# Some snow flakes



## crimbfighter (Feb 15, 2016)

I finally had the winning combination of the right weather, the right level of ambition, and the right amount of time on my hands to try photographing some snow flakes. This was my first attempt. After about 20 minutes of playing with different setups, I finally found one that worked. It was fun, but cold... I froze my a** off and could barely feel my fingers after an hour in 10 deg weather. I diffused the flash with a multicolored piece of tissue paper to get some pleasing colors.

1. This one turned out the best and was the last one I shot. I finally realized I was not at max magnification so the rest suffered from loss of resolution due to heavy cropping.. I blame the cold. It made me dumb...




2.




3.




4.


----------



## SquarePeg (Feb 15, 2016)

Pretty cool (ba-dum-dum).  How do you photograph a snowflake?  What equip did you use and were these "in flight" or on some type of clear surface?


----------



## crimbfighter (Feb 15, 2016)

SquarePeg said:


> Pretty cool (ba-dum-dum).  How do you photograph a snowflake?  What equip did you use and were these "in flight" or on some type of clear surface?


Thanks. They were most definitely not in flight. That would be an amazing trick! I suspended a plate of glass directly above a remote flash. Camera was on a tripod and I was shooting with my 105mm macro with 78mm of extention tubes. Max magnification was 1.74:1. You have to make sure to let the glass acclimate to the ambient temp before starting otherwise it just melts all the flakes. It's also quite tricky to find the flakes on the glass, but once I did, I marked them by placing a toothpick pointing to it to make it easier to find in the viewfinder.


----------



## jcdeboever (Feb 15, 2016)

Pretty incredible really. I love the first one especially.


----------



## crimbfighter (Feb 15, 2016)

jcdeboever said:


> Pretty incredible really. I love the first one especially.
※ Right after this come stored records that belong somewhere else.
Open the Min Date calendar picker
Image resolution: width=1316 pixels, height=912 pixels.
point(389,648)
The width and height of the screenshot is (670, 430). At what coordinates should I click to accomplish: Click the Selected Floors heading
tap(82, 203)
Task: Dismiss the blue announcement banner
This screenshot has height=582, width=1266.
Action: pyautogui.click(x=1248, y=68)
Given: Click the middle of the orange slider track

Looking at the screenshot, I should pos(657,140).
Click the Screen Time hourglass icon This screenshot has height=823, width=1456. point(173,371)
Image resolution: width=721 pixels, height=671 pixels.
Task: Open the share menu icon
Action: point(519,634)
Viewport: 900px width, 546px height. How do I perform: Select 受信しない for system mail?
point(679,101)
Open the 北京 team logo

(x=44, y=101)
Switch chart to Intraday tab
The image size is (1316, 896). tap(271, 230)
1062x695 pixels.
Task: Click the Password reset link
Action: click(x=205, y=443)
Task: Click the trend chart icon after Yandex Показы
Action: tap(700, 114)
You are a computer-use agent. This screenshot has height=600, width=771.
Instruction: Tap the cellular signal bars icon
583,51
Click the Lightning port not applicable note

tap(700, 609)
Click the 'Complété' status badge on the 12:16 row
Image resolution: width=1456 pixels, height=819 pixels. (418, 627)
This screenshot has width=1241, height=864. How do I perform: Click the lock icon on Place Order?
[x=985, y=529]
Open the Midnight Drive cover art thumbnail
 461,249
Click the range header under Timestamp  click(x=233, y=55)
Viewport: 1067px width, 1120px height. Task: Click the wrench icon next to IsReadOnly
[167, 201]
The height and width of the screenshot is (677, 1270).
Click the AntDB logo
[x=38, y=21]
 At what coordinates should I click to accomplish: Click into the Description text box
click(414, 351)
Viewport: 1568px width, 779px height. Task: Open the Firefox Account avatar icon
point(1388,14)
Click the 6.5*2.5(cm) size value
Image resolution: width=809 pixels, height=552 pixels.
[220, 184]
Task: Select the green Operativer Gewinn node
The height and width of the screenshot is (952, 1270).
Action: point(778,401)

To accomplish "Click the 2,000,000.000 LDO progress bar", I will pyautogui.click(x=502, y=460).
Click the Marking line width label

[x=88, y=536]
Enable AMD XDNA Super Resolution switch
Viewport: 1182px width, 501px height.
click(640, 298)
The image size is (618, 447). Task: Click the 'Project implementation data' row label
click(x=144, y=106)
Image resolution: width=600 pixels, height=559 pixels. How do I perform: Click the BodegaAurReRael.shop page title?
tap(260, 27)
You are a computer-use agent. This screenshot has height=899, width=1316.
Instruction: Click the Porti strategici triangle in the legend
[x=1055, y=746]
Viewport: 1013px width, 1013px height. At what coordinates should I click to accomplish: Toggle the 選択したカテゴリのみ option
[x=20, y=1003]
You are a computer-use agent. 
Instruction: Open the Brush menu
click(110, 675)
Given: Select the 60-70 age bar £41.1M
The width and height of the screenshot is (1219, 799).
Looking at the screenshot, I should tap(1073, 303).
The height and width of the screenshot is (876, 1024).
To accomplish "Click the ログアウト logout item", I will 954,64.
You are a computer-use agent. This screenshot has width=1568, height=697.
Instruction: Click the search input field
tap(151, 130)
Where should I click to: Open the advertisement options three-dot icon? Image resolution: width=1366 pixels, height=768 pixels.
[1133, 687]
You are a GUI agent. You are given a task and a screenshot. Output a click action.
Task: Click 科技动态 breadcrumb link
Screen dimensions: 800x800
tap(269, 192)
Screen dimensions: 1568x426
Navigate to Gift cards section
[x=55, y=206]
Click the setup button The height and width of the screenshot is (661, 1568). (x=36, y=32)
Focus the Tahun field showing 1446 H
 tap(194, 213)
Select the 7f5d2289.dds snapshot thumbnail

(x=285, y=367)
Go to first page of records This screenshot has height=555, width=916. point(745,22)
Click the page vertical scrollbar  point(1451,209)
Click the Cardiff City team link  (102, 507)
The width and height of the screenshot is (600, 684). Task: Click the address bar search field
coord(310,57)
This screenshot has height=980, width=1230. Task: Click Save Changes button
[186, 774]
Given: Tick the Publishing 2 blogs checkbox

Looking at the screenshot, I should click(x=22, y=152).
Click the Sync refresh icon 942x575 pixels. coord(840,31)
Thank you! I was quite happy when I captured that one last. Ended on a high note!


----------



## tirediron (Feb 15, 2016)

Nicely done.  One area of photography I hope never to be able to try.


----------



## crimbfighter (Feb 15, 2016)

tirediron said:


> Nicely done.  One area of photography I hope never to be able to try.


Thanks! It was kind of a rush to finally get some keepers, so I think there will be more freezing in my future...


----------



## nf1 (Feb 15, 2016)

These are nice, I like the first one the most, the magnification and colors are very pleasing.


----------